Some states, such as California, have wiped the word “alimony” from their legislative codes, but that doesn’t mean the concept doesn’t still exist; the name is just different. Also called spousal support or spousal maintenance, in most states you have a right to it if your husband’s income is significantly more than yours or if you need time to get back on your feet after the divorce. Women in long-term marriages are more likely to receive support than those in marriages that last only a few years. Rehabilitative support is most common, ordered for a limited period of time so you can go back to school or otherwise acquire job skills to improve your income. You can ask for support as soon as one of you files for divorce; this is “pendente lite” alimony, intended to last while your divorce is pending, until a judge enters a final order.

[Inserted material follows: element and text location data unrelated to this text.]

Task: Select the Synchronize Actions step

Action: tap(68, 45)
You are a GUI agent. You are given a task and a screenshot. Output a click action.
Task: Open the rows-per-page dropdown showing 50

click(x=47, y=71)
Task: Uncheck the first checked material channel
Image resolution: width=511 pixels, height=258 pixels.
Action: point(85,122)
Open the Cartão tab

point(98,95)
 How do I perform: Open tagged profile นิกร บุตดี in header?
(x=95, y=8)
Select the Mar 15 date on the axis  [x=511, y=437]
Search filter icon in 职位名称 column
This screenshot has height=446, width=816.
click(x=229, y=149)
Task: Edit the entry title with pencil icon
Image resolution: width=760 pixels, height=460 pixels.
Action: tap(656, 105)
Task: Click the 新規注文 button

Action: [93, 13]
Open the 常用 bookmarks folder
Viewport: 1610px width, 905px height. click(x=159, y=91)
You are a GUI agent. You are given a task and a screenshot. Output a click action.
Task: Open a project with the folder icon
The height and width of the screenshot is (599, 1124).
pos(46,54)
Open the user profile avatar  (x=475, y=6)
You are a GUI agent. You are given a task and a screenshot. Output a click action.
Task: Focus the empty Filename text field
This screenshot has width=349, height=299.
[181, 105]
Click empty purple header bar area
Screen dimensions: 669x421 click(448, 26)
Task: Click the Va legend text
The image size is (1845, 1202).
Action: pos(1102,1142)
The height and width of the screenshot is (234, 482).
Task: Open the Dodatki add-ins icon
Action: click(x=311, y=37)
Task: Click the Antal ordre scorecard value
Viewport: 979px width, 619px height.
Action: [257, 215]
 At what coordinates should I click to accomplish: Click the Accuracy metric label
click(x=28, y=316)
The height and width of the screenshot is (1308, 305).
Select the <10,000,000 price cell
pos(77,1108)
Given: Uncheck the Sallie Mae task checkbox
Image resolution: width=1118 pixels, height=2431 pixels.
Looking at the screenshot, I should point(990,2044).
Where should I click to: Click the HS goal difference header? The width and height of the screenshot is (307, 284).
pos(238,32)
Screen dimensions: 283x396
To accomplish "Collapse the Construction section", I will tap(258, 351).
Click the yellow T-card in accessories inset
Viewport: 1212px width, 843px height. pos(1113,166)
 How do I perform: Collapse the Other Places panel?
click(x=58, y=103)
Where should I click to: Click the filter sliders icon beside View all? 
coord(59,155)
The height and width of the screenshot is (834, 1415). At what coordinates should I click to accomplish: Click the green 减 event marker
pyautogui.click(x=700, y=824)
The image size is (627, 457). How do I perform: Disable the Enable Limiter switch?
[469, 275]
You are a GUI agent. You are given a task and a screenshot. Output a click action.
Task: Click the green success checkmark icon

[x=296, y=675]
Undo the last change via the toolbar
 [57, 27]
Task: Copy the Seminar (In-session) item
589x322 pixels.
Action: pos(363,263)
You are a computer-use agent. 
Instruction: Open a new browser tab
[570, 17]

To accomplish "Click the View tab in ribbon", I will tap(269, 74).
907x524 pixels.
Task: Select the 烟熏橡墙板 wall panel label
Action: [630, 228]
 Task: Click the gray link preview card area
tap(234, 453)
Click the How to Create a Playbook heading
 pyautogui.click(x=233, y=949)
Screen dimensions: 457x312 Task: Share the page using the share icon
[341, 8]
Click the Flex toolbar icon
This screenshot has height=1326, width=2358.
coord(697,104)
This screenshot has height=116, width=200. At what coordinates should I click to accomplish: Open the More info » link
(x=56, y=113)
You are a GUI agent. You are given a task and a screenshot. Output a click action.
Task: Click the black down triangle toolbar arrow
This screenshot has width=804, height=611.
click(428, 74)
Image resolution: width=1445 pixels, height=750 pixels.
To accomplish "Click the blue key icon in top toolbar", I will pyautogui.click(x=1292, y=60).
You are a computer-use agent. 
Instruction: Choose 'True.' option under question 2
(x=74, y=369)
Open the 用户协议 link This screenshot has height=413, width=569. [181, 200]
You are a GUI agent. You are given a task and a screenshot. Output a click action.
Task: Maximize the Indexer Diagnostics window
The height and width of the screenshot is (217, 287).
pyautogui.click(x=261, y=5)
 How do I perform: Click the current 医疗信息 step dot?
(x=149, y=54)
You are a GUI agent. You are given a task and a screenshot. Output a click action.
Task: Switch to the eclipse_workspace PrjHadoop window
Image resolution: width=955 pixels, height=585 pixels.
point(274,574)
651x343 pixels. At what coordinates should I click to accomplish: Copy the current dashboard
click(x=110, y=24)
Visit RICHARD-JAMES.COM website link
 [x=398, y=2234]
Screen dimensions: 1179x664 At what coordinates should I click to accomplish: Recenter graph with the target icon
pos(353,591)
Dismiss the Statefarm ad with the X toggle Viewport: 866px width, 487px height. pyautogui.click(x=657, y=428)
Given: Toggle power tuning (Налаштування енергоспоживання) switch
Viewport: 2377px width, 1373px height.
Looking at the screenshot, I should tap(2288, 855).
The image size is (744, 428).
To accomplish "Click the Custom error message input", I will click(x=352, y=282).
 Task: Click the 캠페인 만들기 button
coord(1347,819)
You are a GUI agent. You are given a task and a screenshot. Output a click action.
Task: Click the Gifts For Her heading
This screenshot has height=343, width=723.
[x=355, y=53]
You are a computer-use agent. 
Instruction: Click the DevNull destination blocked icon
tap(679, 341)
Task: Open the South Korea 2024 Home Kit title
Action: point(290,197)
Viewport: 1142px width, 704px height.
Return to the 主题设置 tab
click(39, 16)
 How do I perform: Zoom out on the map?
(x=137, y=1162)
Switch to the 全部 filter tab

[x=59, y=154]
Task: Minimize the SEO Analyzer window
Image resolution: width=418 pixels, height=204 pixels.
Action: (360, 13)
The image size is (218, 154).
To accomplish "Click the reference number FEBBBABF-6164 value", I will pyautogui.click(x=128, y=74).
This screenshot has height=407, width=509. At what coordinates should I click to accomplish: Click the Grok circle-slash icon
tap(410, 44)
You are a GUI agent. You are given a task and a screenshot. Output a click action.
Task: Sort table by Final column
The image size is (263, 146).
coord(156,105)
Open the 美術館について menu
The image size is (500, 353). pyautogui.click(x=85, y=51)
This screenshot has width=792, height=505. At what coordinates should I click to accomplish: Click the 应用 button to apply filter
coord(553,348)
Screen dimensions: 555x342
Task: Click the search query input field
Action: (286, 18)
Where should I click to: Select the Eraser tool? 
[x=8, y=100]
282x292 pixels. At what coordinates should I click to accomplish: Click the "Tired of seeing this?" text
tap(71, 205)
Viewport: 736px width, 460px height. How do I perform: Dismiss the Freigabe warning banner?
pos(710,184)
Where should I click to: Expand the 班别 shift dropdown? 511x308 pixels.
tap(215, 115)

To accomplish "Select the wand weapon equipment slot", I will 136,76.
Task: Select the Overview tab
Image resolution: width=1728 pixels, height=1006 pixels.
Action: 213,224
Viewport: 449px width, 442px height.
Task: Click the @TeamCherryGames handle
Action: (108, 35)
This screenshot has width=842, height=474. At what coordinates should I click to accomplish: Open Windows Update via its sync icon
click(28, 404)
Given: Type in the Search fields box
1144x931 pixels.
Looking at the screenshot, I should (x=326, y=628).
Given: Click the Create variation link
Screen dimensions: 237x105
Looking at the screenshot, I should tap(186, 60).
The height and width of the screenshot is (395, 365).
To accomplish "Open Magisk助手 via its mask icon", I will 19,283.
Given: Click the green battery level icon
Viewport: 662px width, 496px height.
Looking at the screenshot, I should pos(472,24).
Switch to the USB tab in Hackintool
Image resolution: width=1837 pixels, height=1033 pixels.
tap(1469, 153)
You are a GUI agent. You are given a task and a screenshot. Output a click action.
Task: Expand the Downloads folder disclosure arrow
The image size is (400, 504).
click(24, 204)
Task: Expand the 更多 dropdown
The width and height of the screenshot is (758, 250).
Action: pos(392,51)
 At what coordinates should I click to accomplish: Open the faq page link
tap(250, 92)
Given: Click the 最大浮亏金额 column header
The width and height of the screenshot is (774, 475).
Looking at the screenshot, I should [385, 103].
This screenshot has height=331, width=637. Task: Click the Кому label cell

If you and your husband purchased a home while you were married, you usually have a right to a portion of its equity, even if you didn’t contribute to mortgage payments. Exceptions might exist if your husband made the down payment with inherited or premarital funds. If you have children and you’re the custodial parent, you can ask the court to award you possession of the home while your divorce is pending. Courts are most likely to order sole possession to avoid uprooting your children by making them move elsewhere -- and if your husband’s presence in the home is causing a hardship. It doesn’t mean you’ll get the entire home when your divorce is final, however. If the home is solely in your husband’s name, you can ask the court to block him from selling it until a judge can decide your share in it.
Even if your husband never made cash contributions to his pension benefits during your marriage, you are usually still entitled to a portion of what accrued between the date of your wedding and the time you break up. Pensions and retirement benefits are marital property, just like your home and other investments. Calculating your share can be a complex equation and is best left to experts, but you do have a right to a percentage of their value.
Most states will not allow you to suffer a disadvantage in divorce proceedings because your husband is able to afford a top attorney and you have no money to retain one of your own. Some jurisdictions will set aside a portion of marital property for liquidation so you can pay a lawyer. Others may order your husband to pay your legal fees as well as his own, if his income is significantly more than yours. When you consult with an attorney, ask about your state’s provisions for such situations.